Безусловно, мы не видим прямых связей между авторами, пишущими на этих трех языках. Но когда я начала заниматься этой темой, то обнаружила, что тексты сами по себе устанавливают смысловые контакты. Например, в прошлом году я опубликовала в журнале «Звезда» статью о Михаиле Генделеве, который кажется мне самым интересным поэтом русского Израиля, и о Махмуде Дарвише, признанном лидере арабо-палестинской поэзии. Дарвиш с 1970-х годов был близок к Ясеру Арафату и Организации освобождения Палестины, он до конца своих дней поддерживал террористические методы борьбы с Израилем. Меня же заинтересовал маленький эпизод: лето 1982 года, Ливанская война. Михаил Генделев, врач по образованию, был призван в израильскую армию и непосредственно участвовал в боевых действиях в Западном Бейруте. Впоследствии он упоминал об этих событиях в книге «Великое [не]русское путешествие». Генделев создал также несколько циклов стихов, в которых он осмысляет свой военный опыт. Война сильно повлияла на него, он даже начал иронично называть себя «поэтом военной темы». Генделев вышел из ленинградского андерграунда и сформировался под влиянием русского модернизма и диссидентской поэзии, а в результате войны превратился в израильского поэта, хотя и пишущего на русском языке.

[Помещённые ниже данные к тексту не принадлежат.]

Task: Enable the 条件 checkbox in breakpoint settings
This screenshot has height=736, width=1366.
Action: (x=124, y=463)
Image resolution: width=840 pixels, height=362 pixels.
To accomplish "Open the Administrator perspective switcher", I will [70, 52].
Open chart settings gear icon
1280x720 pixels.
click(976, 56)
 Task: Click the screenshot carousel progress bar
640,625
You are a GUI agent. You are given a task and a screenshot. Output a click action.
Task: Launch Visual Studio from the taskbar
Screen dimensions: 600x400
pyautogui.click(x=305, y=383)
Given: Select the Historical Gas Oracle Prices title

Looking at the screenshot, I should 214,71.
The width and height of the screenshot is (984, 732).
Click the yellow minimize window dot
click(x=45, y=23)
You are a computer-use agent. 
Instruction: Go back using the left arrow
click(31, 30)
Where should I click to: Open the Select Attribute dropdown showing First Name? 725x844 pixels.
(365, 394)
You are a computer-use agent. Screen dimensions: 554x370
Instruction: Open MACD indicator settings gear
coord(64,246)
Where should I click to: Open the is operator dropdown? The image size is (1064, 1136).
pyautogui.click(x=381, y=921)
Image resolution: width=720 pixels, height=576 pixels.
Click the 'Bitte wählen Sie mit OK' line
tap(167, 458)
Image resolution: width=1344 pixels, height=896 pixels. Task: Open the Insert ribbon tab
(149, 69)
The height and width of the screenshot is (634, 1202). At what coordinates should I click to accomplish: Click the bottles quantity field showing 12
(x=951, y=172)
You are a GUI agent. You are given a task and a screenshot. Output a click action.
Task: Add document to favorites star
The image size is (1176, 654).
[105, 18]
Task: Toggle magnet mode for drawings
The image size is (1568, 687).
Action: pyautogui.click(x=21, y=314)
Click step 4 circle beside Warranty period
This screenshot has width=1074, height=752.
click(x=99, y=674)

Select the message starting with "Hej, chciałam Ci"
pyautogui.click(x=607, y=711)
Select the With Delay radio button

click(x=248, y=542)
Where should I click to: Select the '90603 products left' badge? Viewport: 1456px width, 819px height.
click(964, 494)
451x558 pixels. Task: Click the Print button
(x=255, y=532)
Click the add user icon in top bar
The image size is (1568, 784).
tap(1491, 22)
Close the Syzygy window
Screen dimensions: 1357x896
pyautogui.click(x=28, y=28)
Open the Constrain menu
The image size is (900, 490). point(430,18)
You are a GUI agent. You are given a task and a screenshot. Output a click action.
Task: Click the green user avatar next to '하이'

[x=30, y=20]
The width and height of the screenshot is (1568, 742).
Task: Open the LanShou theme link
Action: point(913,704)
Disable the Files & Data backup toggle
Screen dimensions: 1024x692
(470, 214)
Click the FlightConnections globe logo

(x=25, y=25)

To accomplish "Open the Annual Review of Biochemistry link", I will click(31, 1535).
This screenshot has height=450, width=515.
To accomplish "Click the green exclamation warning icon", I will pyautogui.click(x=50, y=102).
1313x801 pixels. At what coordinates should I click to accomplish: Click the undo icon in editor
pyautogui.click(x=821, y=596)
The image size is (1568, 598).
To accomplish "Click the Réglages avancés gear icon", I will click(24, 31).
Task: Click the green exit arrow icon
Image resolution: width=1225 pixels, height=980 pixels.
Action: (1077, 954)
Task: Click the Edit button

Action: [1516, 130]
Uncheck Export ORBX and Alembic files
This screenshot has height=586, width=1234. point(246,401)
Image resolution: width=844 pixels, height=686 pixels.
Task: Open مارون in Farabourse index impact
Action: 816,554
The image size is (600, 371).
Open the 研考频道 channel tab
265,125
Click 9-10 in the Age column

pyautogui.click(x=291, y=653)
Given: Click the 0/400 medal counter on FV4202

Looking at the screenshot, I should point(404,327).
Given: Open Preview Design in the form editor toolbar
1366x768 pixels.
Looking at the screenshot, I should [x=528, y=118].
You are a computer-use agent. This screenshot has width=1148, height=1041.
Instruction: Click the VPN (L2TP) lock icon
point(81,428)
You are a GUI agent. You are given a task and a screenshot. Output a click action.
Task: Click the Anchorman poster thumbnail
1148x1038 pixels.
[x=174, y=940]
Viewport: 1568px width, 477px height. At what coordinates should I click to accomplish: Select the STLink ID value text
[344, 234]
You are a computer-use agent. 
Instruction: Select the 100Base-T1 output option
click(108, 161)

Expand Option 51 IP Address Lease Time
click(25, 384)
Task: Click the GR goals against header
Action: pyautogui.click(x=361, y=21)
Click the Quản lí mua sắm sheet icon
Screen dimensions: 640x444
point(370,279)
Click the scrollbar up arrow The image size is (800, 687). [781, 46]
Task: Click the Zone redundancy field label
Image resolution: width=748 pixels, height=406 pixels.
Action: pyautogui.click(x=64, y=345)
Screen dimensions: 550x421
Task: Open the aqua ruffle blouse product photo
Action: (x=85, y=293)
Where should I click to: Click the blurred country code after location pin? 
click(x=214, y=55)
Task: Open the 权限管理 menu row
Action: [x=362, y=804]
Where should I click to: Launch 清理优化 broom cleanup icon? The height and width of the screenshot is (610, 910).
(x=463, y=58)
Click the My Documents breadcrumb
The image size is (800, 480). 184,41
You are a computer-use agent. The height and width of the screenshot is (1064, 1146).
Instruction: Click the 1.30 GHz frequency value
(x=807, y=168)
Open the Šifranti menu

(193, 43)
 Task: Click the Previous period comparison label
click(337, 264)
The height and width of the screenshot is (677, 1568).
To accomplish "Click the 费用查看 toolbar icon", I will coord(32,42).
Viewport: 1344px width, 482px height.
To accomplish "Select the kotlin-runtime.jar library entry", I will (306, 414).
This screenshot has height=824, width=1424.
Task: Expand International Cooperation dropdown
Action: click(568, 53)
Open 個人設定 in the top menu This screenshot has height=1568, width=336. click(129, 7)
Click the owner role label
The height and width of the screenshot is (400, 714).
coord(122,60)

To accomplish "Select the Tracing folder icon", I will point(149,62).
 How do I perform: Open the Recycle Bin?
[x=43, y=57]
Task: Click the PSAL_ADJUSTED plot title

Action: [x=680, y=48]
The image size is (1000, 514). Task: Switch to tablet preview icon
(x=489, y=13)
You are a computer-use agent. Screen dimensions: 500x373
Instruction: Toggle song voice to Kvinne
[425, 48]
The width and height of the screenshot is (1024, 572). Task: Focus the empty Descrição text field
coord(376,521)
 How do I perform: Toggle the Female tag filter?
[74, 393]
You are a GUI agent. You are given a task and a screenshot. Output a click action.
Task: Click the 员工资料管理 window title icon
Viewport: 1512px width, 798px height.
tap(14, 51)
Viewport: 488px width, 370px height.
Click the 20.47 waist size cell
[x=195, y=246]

Я обнаружила, что между стихами Генделева и самым известным произведением Дарвиша, название которого можно перевести с арабского как «Память для забвения», есть определенные переклички. Во время войны Дарвиш тоже находился в Западном Бейруте, только по другую линию фронта. С разных позиций (в том числе идеологических и культурных) они наблюдают и участвуют в одном и том же историческом событии. В «Памяти для забвения» Дарвиш описал один день в августе 1982 года: он просыпается от гула самолетов, пытается найти воды, чтобы сварить кофе, а затем до самого вечера блуждает по Западному Бейруту. В представлениях Генделева и Дарвиша этот локальный военный конфликт обрастает метафизическими, религиозными и философскими коннотациями, и для передачи своего предельного экзистенциального опыта они часто выбирают одни и те же тропы и метафоры. Я почти уверена, что Генделев и Дарвиш не читали стихов друг друга и ничего друг о друге не знали, но между их текстами, помимо воли авторов, устанавливается диалог.